As a first example, let us write down our simulation parameters to memory that is accessible from to the CPU, but preferably resident on the GPU, so that subsequent accesses from the GPU are fast.

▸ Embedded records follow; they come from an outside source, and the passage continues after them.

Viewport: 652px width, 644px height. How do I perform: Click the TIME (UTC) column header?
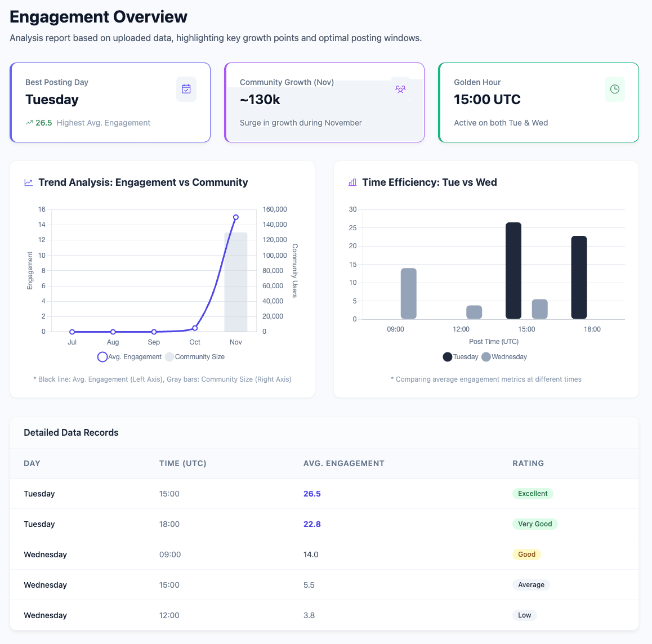(182, 463)
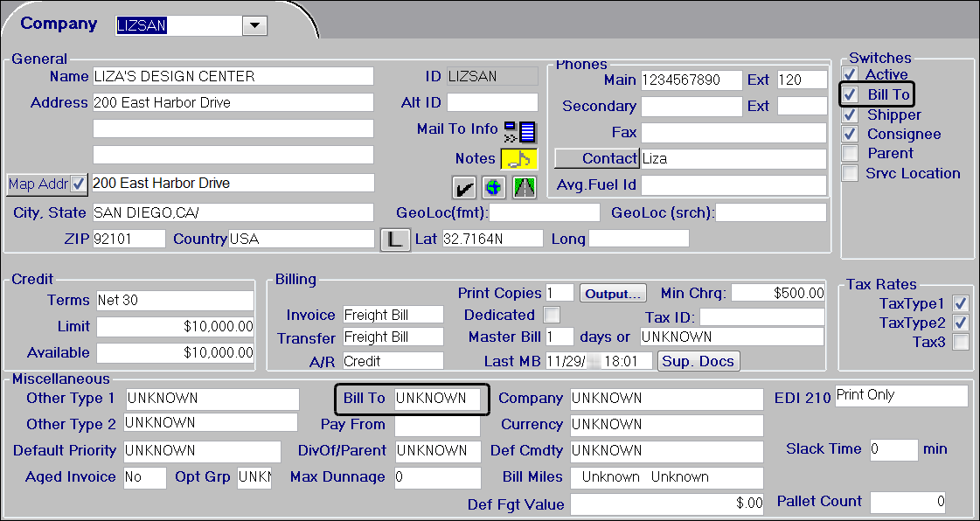Toggle the Map Addr checkbox
980x521 pixels.
point(79,184)
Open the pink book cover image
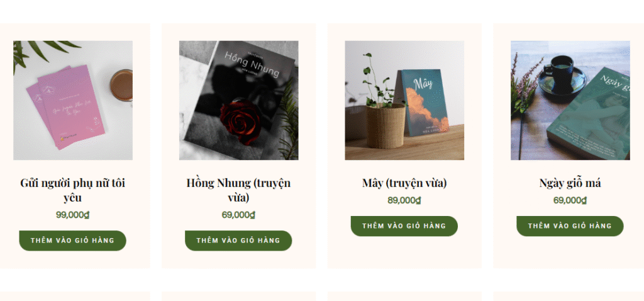Screen dimensions: 644x301 point(73,100)
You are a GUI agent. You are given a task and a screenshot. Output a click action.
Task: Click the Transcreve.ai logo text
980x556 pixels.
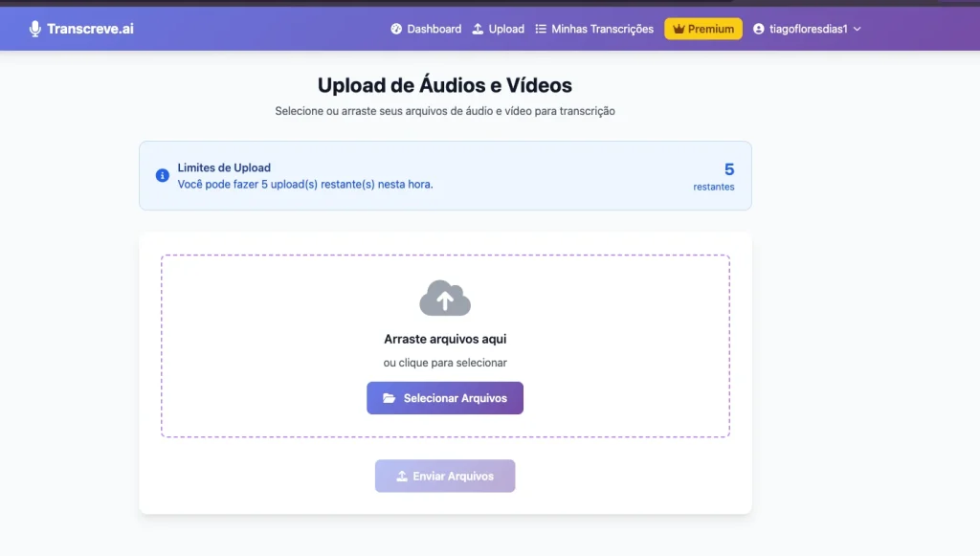click(x=91, y=28)
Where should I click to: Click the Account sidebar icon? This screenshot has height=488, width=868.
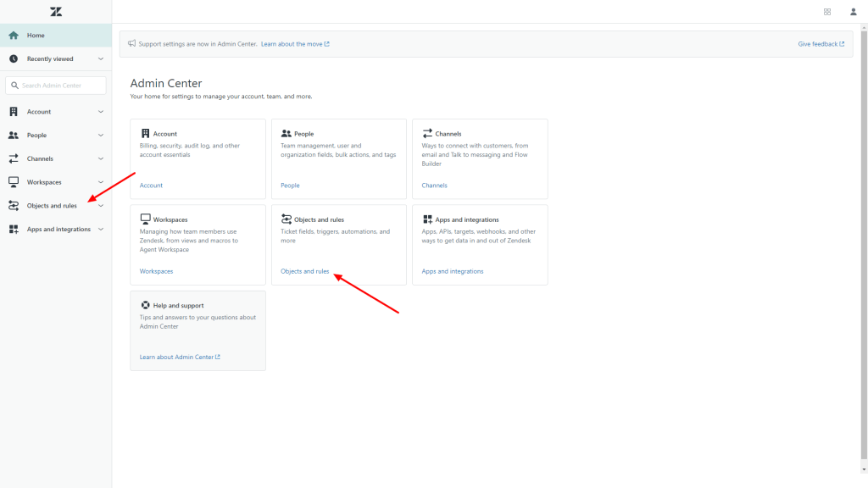tap(12, 111)
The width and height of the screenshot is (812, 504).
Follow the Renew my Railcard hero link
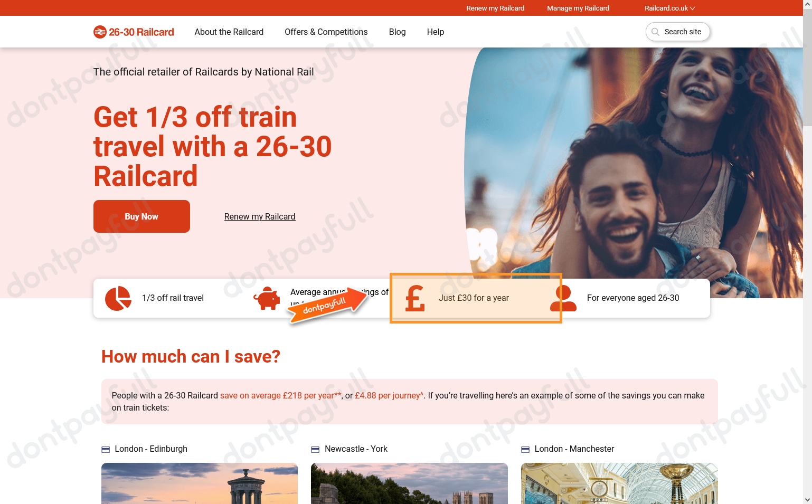coord(260,216)
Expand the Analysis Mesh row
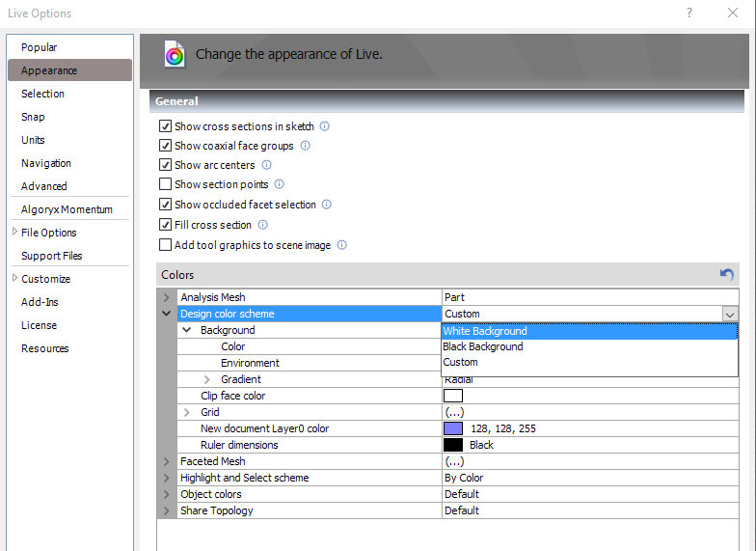The image size is (756, 551). 166,297
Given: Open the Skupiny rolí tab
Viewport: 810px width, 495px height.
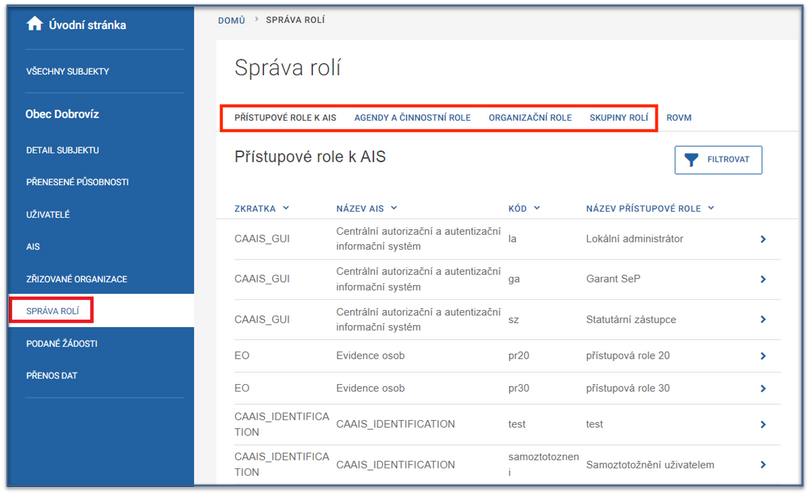Looking at the screenshot, I should [619, 118].
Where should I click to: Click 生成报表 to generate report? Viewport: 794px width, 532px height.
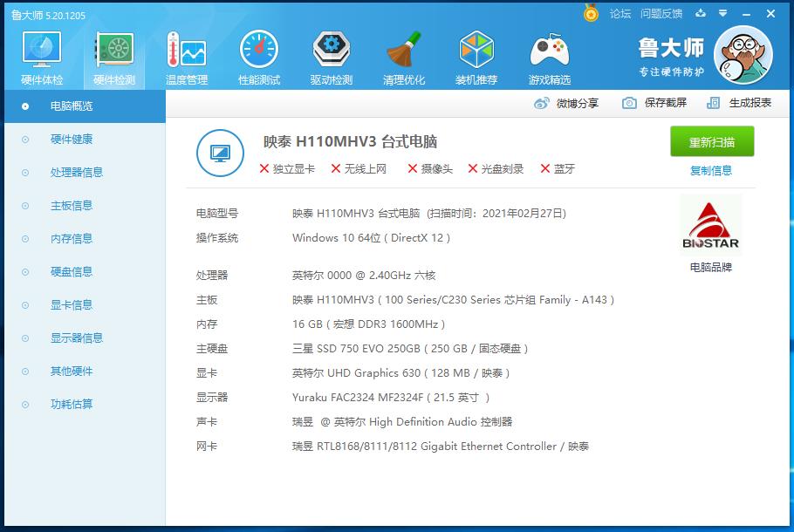[x=740, y=103]
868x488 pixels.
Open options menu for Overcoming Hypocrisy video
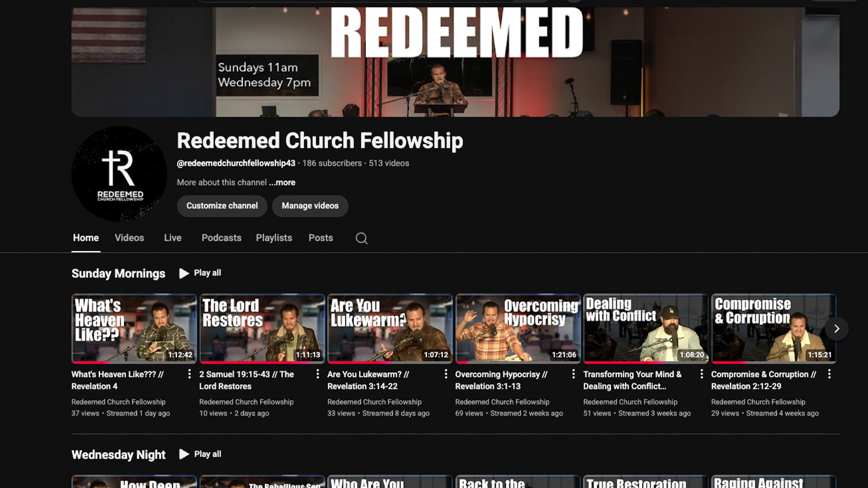coord(573,374)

First of all, we initialize our GPU parameters struct, assuming availability of simulation options:
use crate::{
gpu::pipeline::Parameters,
options::{
UpdateOptions, DIFFUSION_RATE_U, DIFFUSION_RATE_V, STENCIL_WEIGHTS,
},
};
use vulkano::padded::Padded;
/// Collect GPU simulation parameters
fn create_parameters_struct(update_options: &UpdateOptions) -> Parameters {
Parameters {
// Beware that GLSL matrices are column-major...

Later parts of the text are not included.